In the current work, 35 healthy men and women,
with an average age of 30 years and no previous signs of coronary
artery disease, participated in the six-month study. Within a three-hour
timeframe, each participant received two separate injections of
dobutamine (5 micrograms per kilogram for five minutes). Between
injections, study participants were randomly assigned to a group
that was treated with sildenafil (100 milligrams taken orally) or
to a group given placebo. All participants were then given a second
dobutamine injection to see what effects sildenafil or placebo had
on the heart.
Measurements of heart function were made
before and after each injection, including blood pressure readings,
electrocardiograms and echocardiograms, as well as blood samples
to confirm relatively equal levels of sildenafil and other enzymes.
Results showed that each dobutamine injection produced inotropic
effects. Kass said, “This stimulation is similar to the way the
nervous system normally increases heart function when triggered
by emotional or exercise stress, or in diseases such as heart failure.”
After the first injection of dobutamine,
the force of heart contraction increased by 150 percent in both
groups. In the placebo group, this increase repeated itself after
the second injection.

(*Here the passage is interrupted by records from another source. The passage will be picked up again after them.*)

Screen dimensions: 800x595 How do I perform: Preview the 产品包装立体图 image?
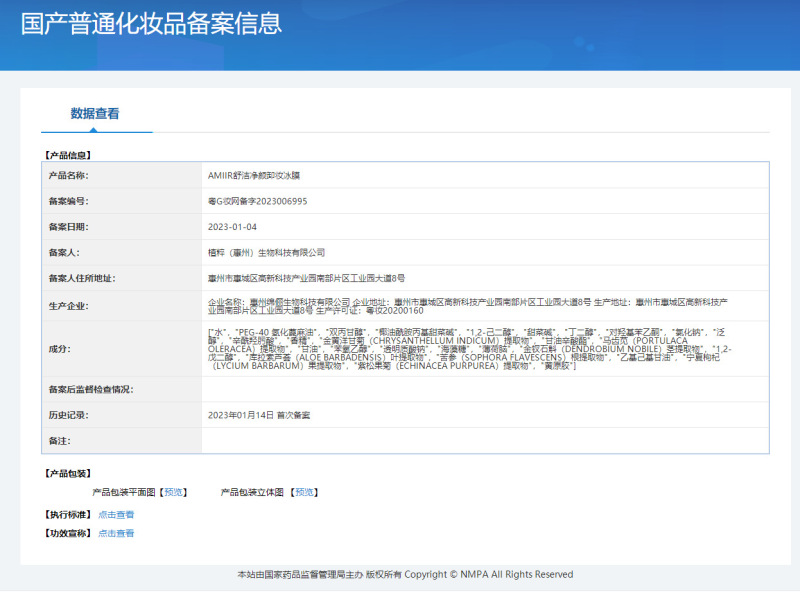coord(305,492)
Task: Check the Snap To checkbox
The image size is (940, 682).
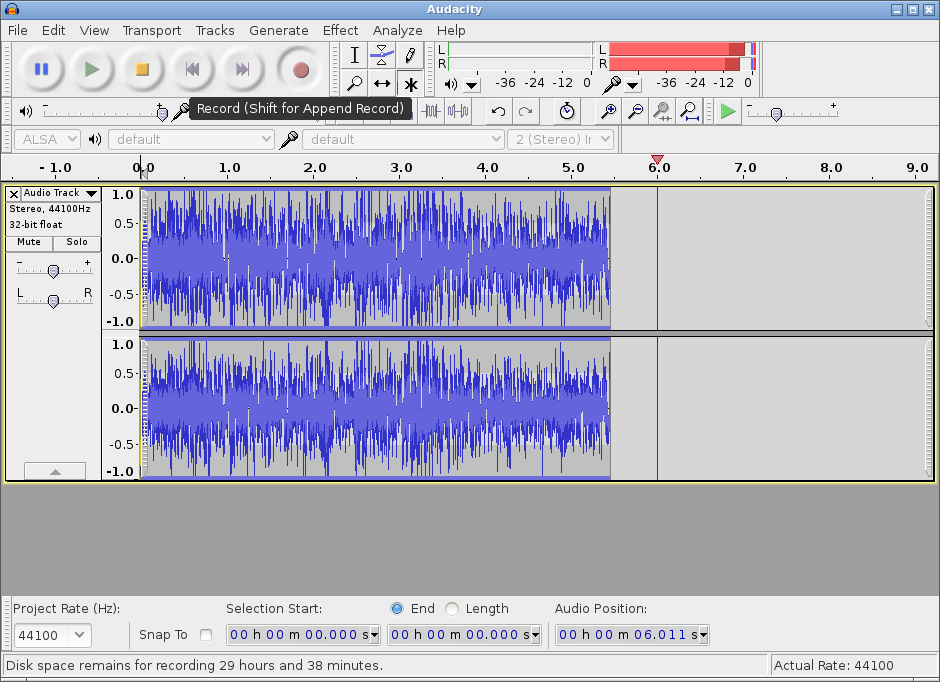Action: click(x=207, y=634)
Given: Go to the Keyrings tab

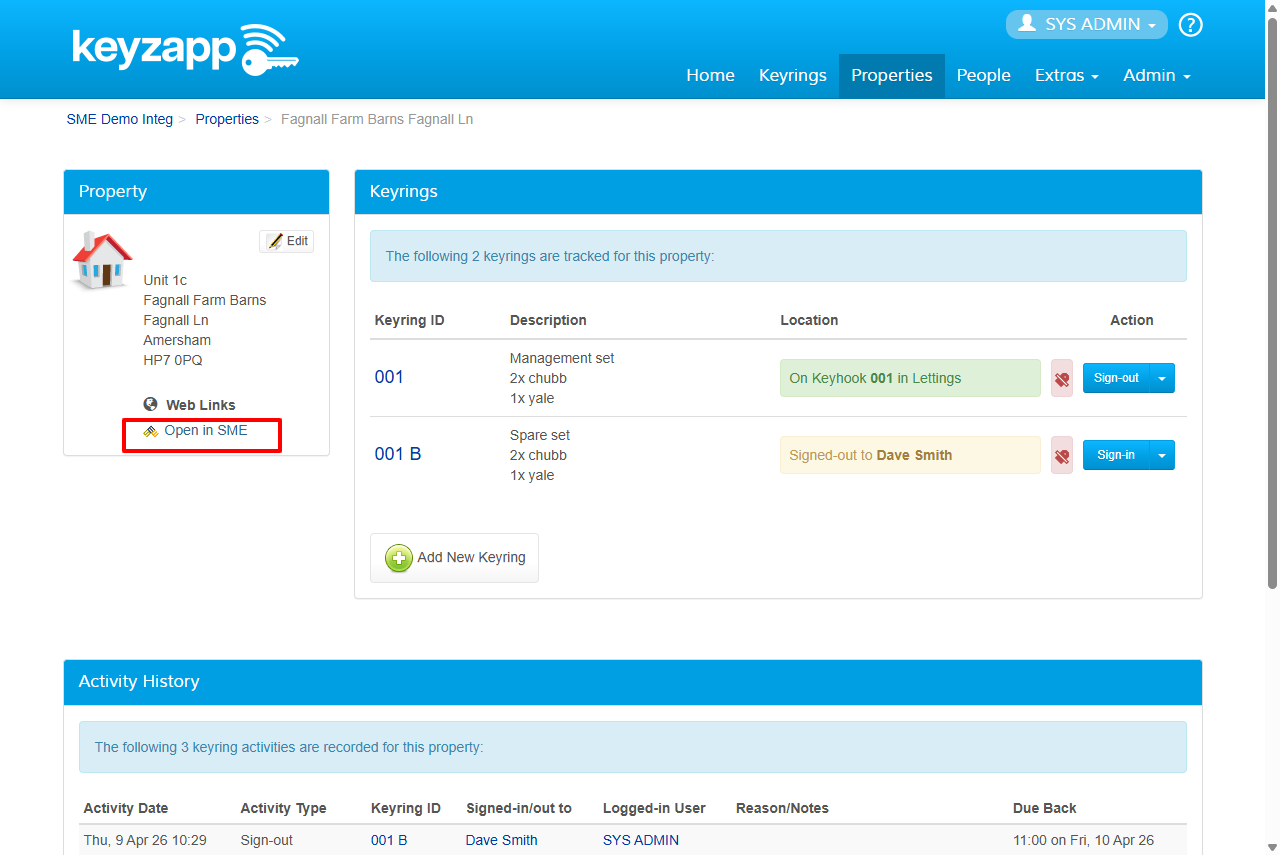Looking at the screenshot, I should (792, 76).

However, in the group treated with sildenafil,
the increased heartbeat was slowed by 50 percent, resulting in a
smaller increase in blood flow and blood pressure.

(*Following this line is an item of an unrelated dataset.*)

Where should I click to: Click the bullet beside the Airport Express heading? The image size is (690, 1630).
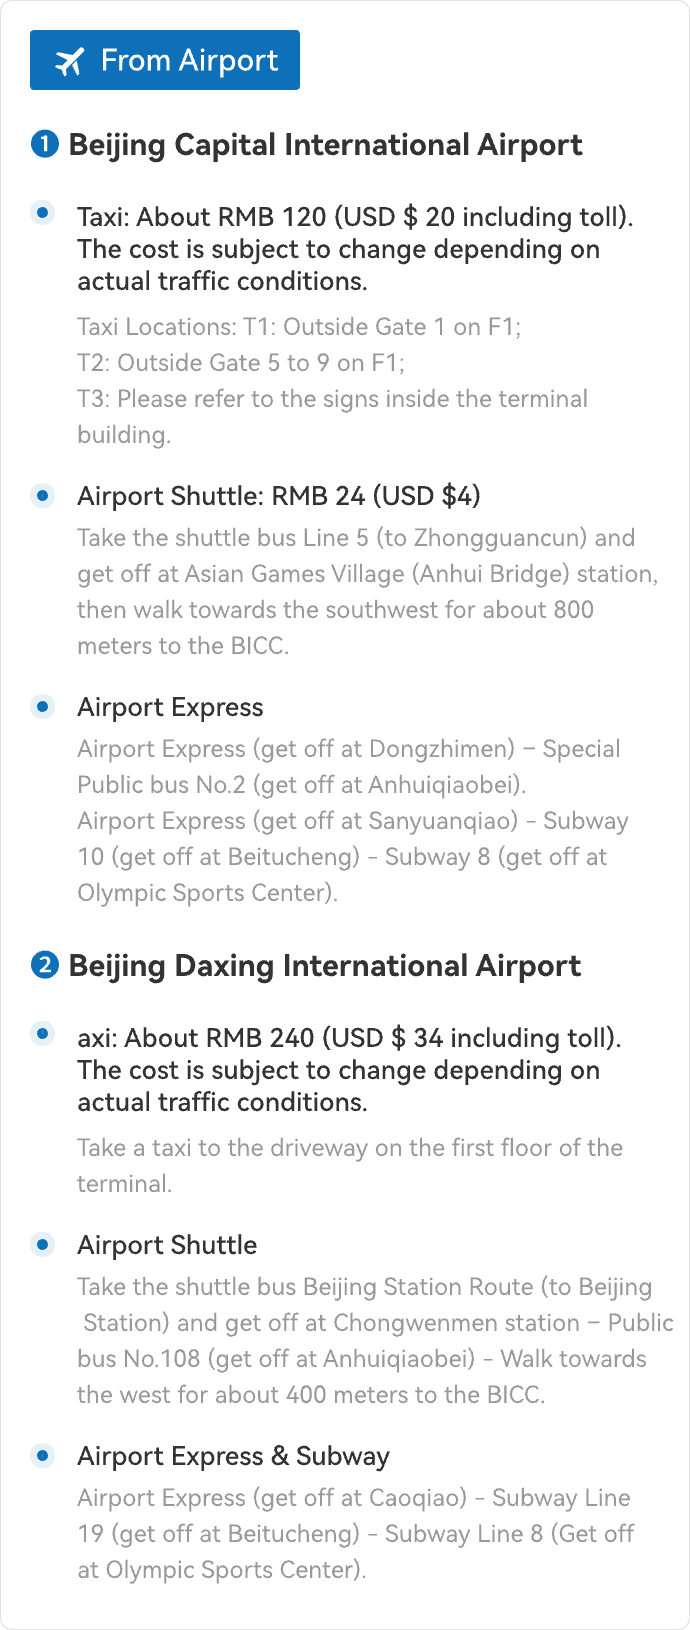coord(43,706)
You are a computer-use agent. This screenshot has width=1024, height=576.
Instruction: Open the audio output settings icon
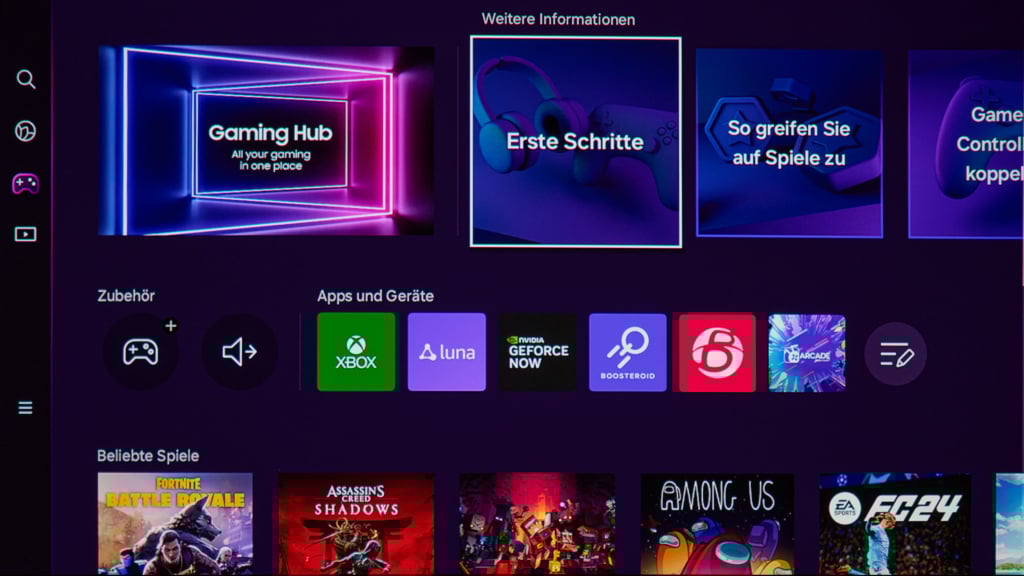pos(240,352)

Between injections, heart function was not
altered in the sildenafil group, demonstrating the absence of adverse
side effects on the resting human heart.
“Knowing more about the effects of sildenafil on heart function
will allow for safer evaluation of its use as a treatment for heart
problems,” said Kass. “Until now, it was widely thought that drugs
like sildenafil had no effects on the human heart and that its only
purpose was vasodilation in the penis and the lungs.
“Our results set the stage for further studies
of sildenafil’s immediate and long-term effects on the heart and
its ability to modify other neurohormonal and stress stimuli, including
adrenaline and hypertension,” he added.
Although the precise biological actions of
sildenafil in the heart are not fully understood, the drug is known
to work by stopping the action of an enzyme called phosphodiesterase
5 (PDE5A). This enzyme is involved in the breakdown of cyclic GMP,
which helps control stresses and limit overgrowth in the heart.
PDE5A is also the biological pathway blocked in the penis by sildenafil
to prevent the relaxation of blood vessels and maintain erections.